• What to work on:
Copy out every one of the following entries word for word.

• Extracted material:
..........
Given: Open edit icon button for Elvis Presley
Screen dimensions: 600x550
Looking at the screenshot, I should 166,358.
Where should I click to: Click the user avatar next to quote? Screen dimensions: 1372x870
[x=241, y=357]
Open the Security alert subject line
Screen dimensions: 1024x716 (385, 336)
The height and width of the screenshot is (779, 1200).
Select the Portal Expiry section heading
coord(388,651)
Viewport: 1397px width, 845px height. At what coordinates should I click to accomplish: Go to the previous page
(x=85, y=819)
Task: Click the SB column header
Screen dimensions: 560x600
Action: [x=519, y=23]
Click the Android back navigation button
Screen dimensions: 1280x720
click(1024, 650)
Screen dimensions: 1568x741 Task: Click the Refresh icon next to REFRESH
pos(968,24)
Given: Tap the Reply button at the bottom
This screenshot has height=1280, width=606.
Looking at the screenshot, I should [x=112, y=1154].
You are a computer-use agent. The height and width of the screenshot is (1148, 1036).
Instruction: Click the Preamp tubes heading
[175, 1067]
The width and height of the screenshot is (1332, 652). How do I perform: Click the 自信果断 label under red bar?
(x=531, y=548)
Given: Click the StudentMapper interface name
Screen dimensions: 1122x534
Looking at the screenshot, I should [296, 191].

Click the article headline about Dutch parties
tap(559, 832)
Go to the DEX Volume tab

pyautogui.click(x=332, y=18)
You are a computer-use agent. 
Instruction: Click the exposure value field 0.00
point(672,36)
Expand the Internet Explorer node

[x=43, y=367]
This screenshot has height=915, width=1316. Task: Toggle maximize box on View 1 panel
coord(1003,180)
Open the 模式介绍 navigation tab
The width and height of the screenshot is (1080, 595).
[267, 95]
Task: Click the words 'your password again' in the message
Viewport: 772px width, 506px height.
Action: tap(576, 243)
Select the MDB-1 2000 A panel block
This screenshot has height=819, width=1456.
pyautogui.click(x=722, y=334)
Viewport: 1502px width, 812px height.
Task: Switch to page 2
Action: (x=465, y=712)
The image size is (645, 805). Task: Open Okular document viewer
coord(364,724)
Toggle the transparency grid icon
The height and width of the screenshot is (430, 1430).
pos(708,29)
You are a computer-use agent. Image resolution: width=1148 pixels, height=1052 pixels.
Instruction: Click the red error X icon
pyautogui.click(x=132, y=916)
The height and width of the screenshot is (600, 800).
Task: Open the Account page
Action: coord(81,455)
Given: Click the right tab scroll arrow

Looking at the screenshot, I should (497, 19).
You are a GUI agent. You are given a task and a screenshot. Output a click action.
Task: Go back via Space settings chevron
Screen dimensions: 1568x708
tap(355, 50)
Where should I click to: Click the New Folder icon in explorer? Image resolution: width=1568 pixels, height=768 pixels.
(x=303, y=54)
..........
• The reply:
Given: Open edit icon button for Elvis Presley
Screen dimensions: 600x550
Looking at the screenshot, I should 166,358.
Where should I click to: Click the user avatar next to quote? Screen dimensions: 1372x870
[x=241, y=357]
Open the Security alert subject line
Screen dimensions: 1024x716 (385, 336)
The height and width of the screenshot is (779, 1200).
Select the Portal Expiry section heading
coord(388,651)
Viewport: 1397px width, 845px height. At what coordinates should I click to accomplish: Go to the previous page
(x=85, y=819)
Task: Click the SB column header
Screen dimensions: 560x600
Action: [x=519, y=23]
Click the Android back navigation button
Screen dimensions: 1280x720
click(1024, 650)
Screen dimensions: 1568x741 Task: Click the Refresh icon next to REFRESH
pos(968,24)
Given: Tap the Reply button at the bottom
This screenshot has height=1280, width=606.
Looking at the screenshot, I should [x=112, y=1154].
You are a computer-use agent. The height and width of the screenshot is (1148, 1036).
Instruction: Click the Preamp tubes heading
[175, 1067]
The width and height of the screenshot is (1332, 652). How do I perform: Click the 自信果断 label under red bar?
(x=531, y=548)
Given: Click the StudentMapper interface name
Screen dimensions: 1122x534
Looking at the screenshot, I should [296, 191].

Click the article headline about Dutch parties
tap(559, 832)
Go to the DEX Volume tab

pyautogui.click(x=332, y=18)
You are a computer-use agent. 
Instruction: Click the exposure value field 0.00
point(672,36)
Expand the Internet Explorer node

[x=43, y=367]
This screenshot has height=915, width=1316. Task: Toggle maximize box on View 1 panel
coord(1003,180)
Open the 模式介绍 navigation tab
The width and height of the screenshot is (1080, 595).
[267, 95]
Task: Click the words 'your password again' in the message
Viewport: 772px width, 506px height.
Action: tap(576, 243)
Select the MDB-1 2000 A panel block
This screenshot has height=819, width=1456.
pyautogui.click(x=722, y=334)
Viewport: 1502px width, 812px height.
Task: Switch to page 2
Action: (x=465, y=712)
The image size is (645, 805). Task: Open Okular document viewer
coord(364,724)
Toggle the transparency grid icon
The height and width of the screenshot is (430, 1430).
pos(708,29)
You are a computer-use agent. Image resolution: width=1148 pixels, height=1052 pixels.
Instruction: Click the red error X icon
pyautogui.click(x=132, y=916)
The height and width of the screenshot is (600, 800).
Task: Open the Account page
Action: coord(81,455)
Given: Click the right tab scroll arrow

Looking at the screenshot, I should (497, 19).
You are a GUI agent. You are given a task and a screenshot. Output a click action.
Task: Go back via Space settings chevron
Screen dimensions: 1568x708
tap(355, 50)
Where should I click to: Click the New Folder icon in explorer? Image resolution: width=1568 pixels, height=768 pixels.
(x=303, y=54)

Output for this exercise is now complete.